The records below are to be copied exactly, with their pictures left out.

[Dataset entries]
___
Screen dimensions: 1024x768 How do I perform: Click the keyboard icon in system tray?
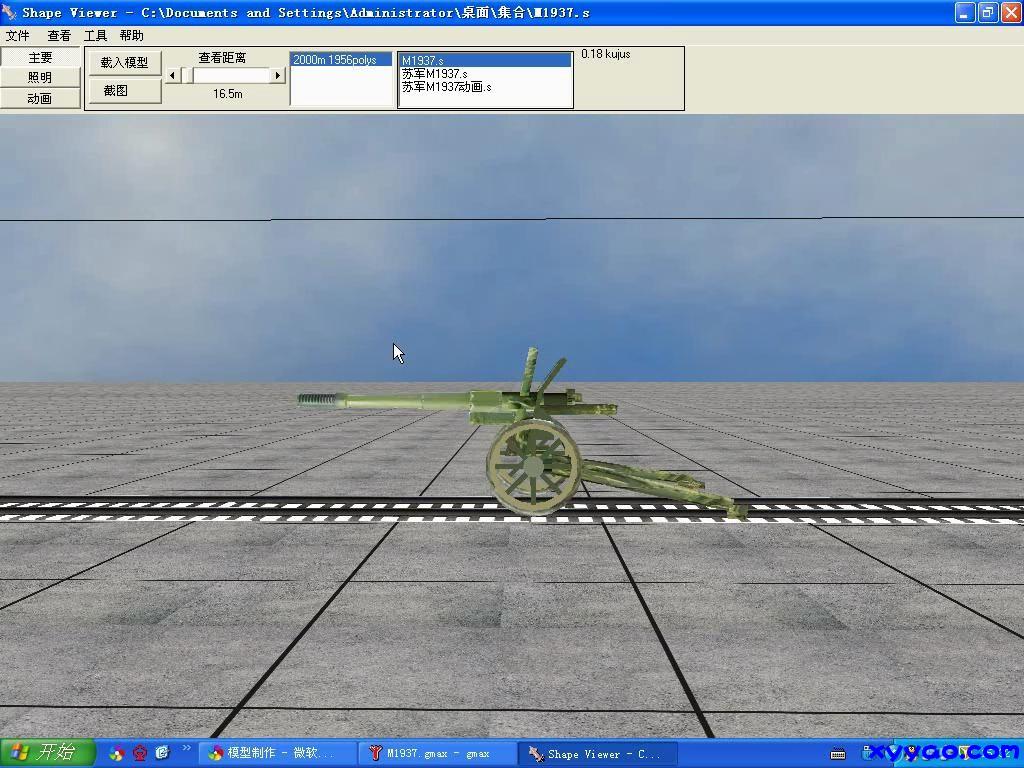pos(838,754)
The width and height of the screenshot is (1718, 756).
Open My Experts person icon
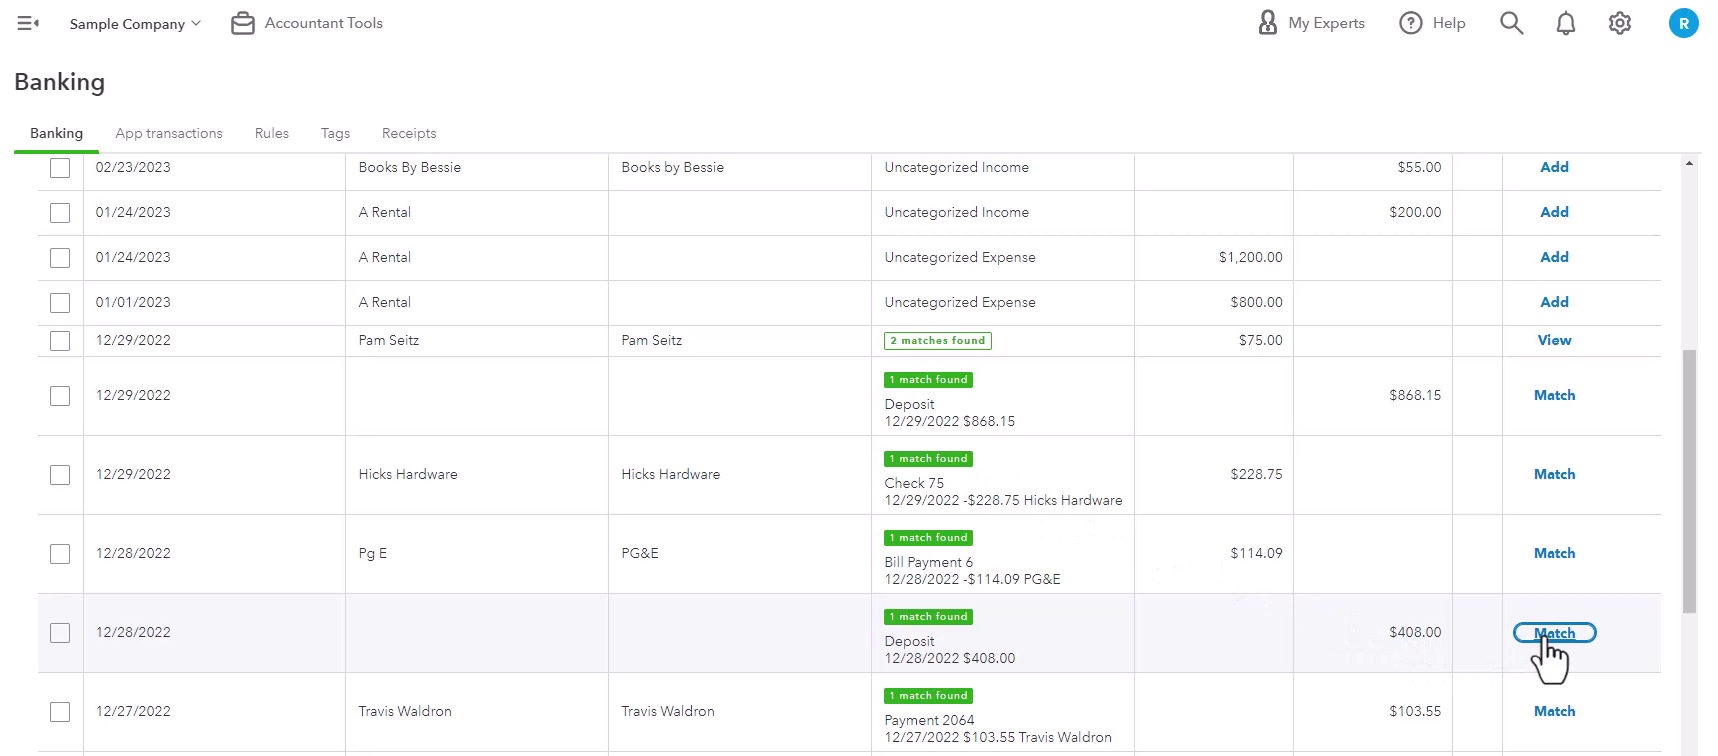(1267, 23)
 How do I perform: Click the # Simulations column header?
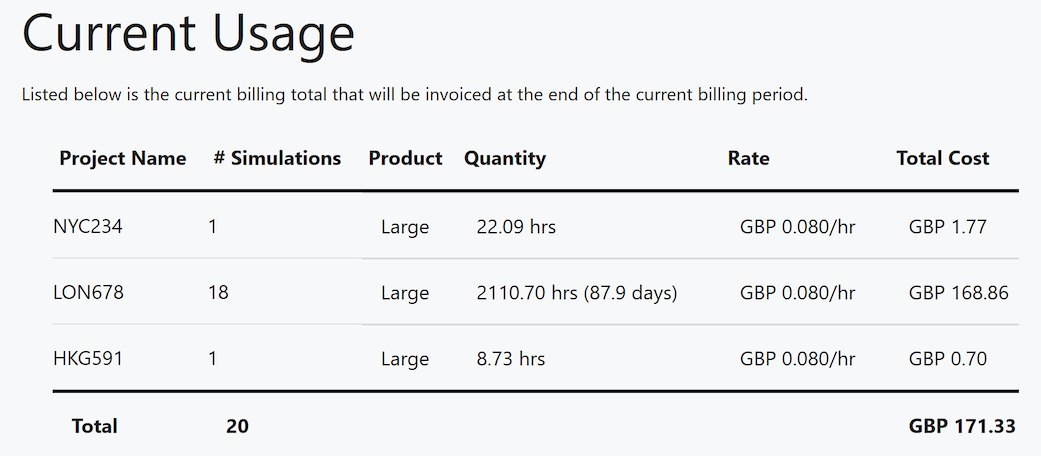(277, 158)
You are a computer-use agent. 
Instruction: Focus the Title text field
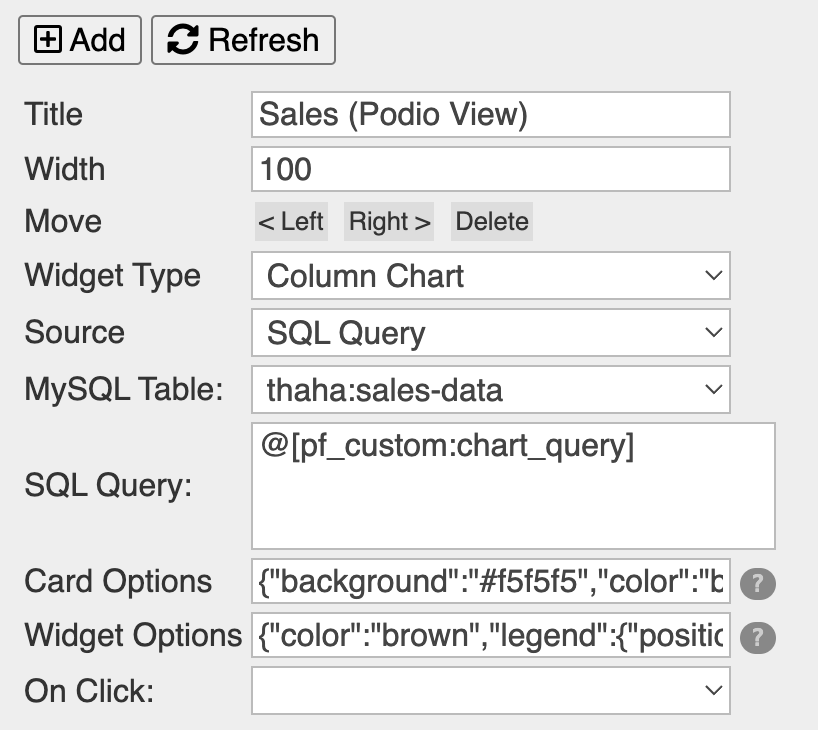click(490, 115)
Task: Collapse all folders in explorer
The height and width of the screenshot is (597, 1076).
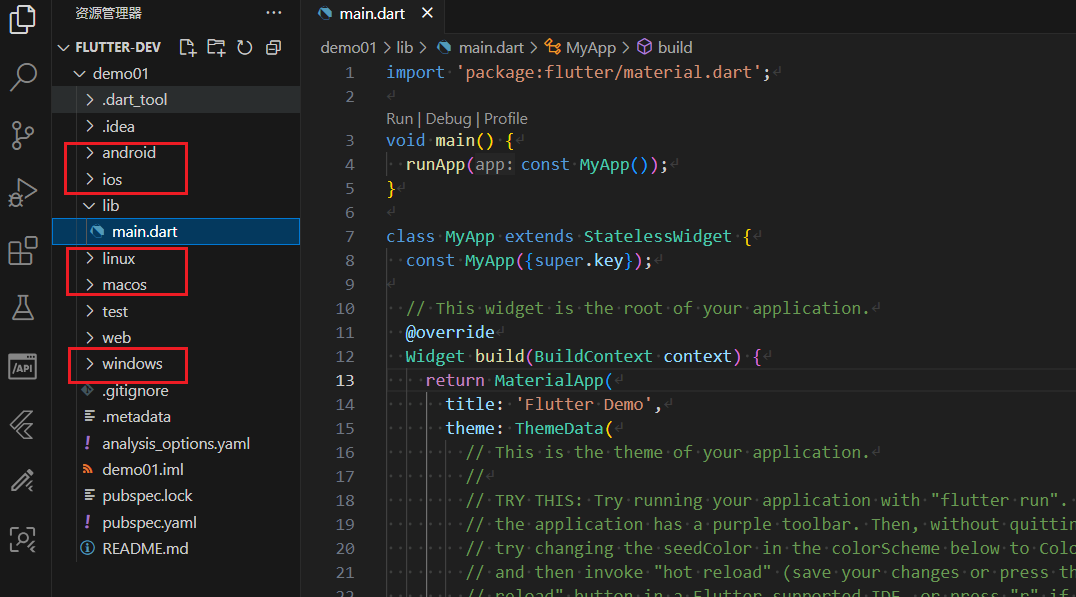Action: point(273,47)
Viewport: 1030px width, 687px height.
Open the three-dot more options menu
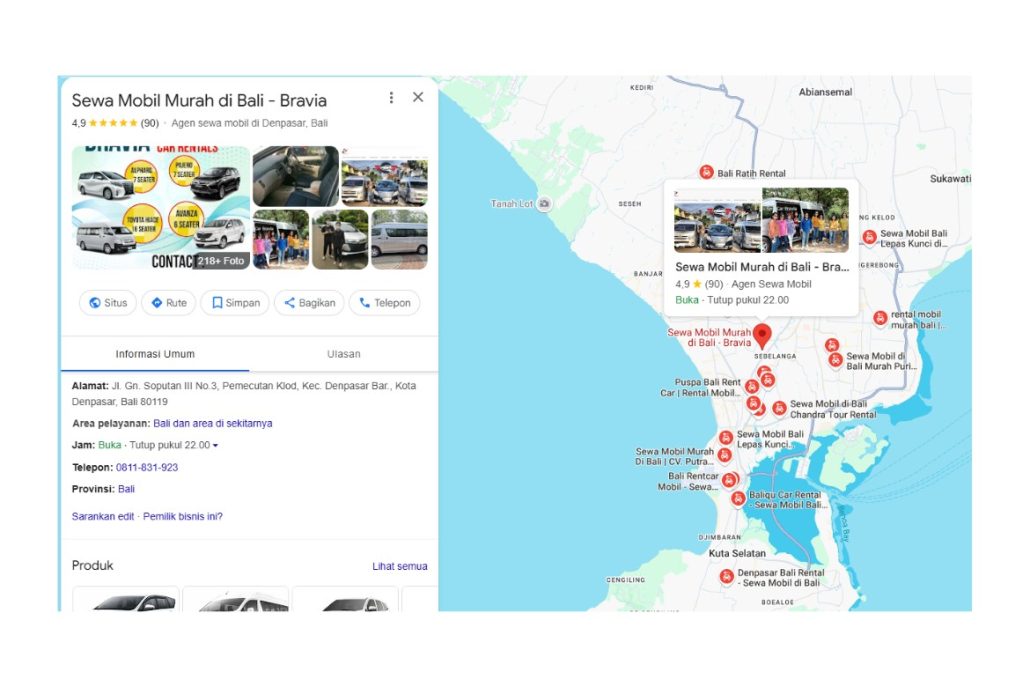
___
RESPONSE BELOW
Screen dimensions: 1024x768 How do I perform: Click the keyboard icon in system tray?
pos(838,754)
The width and height of the screenshot is (1718, 756).
Open My Experts person icon
(1267, 23)
 How do I perform: Click the # Simulations column header?
(277, 158)
You are a computer-use agent. 
Instruction: Focus the Title text field
click(490, 115)
Task: Collapse all folders in explorer
The height and width of the screenshot is (597, 1076).
Action: point(273,47)
Viewport: 1030px width, 687px height.
Open the three-dot more options menu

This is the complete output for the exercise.